Desde mediados de 2012 y hasta principios de 2013, el Norte de Mali estuvo en manos de Ansar Dine, un movimiento extremista islámico. Si bien el grupo ya no controla los principales centros de población, las secuelas de su breve y tiránico gobierno aún se hacen sentir en la sociedad.

Uno de los monumentos que corre peligro es la Tumba de los Askia, en Gao, la cual data del siglo XV. Si bien los extremistas no llegaron a causar grandes desperfectos, gracias a la defensa que realizaron los habitantes de la ciudad, la obra de tierra ahora se enfrenta a la amenaza de las lluvias. “Hacen falta medidas urgentes para salvaguardar la Tumba de los Askia“, asegura Lazare Eloundou Assomo, director de la oficina de la UNESCO en Bamako, la capital de Mali.

La misión encargada de determinar los daños causados tenía integrantes de la UNESCO, otras agencias de la ONU, y varios oficiales de los gobiernos francés y de Malí, pudieron comprobar que la comunidad local ya ha llevado a cabo trabajos para reparar la Tumba de los Askia.

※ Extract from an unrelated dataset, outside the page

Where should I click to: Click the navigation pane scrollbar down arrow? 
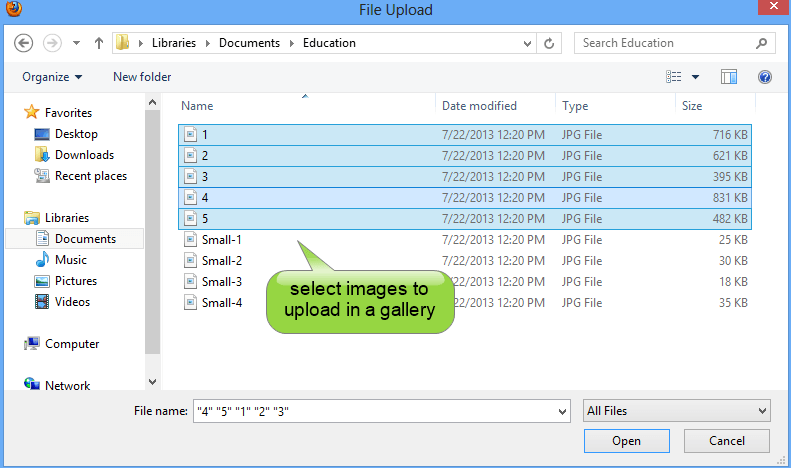[x=153, y=382]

Otras partes del patrimonio cultural de Gao no tuvieron tanta suerte. El sitio arqueológico de Saneye, que data del siglo XI, ha sido destruido en un 90%; el Museo Sahel fue vandalizado y sirvió de base a los extremistas durante casi un año. Aquí, de nuevo, los malíes jugaron un papel clave: los empleados del museo escondieron instrumentos tradicionales malíes y otras enseñas culturales para evitar su destrucción. Y aún peor lo pasó Tombuctú, donde los extremistas se ensañaron con mausoleos y otros monumentos que consideran “anti islámicos”.

Eloundou también ha expresado su preocupación por los efectos de la tiranía islamista sobre la población local. Ansar Dine, que llegó a controlar las dos principales ciudades del Norte al tomar Gao y Tombuctú, prohibió la música y danzas tradicionales de los malíes, así como la mayor parte de la ropa femenina. El grupo organizó quemas públicas de instrumentos y vestidos, y prohibió a las mujeres llevar el pelo en trenzas.

La UNESCO y el Gobierno malí siguen trabajando para determinar con exactitud el daño causado y hacer lo posible para que los monumentos afectados no sufran un mayor deterioro.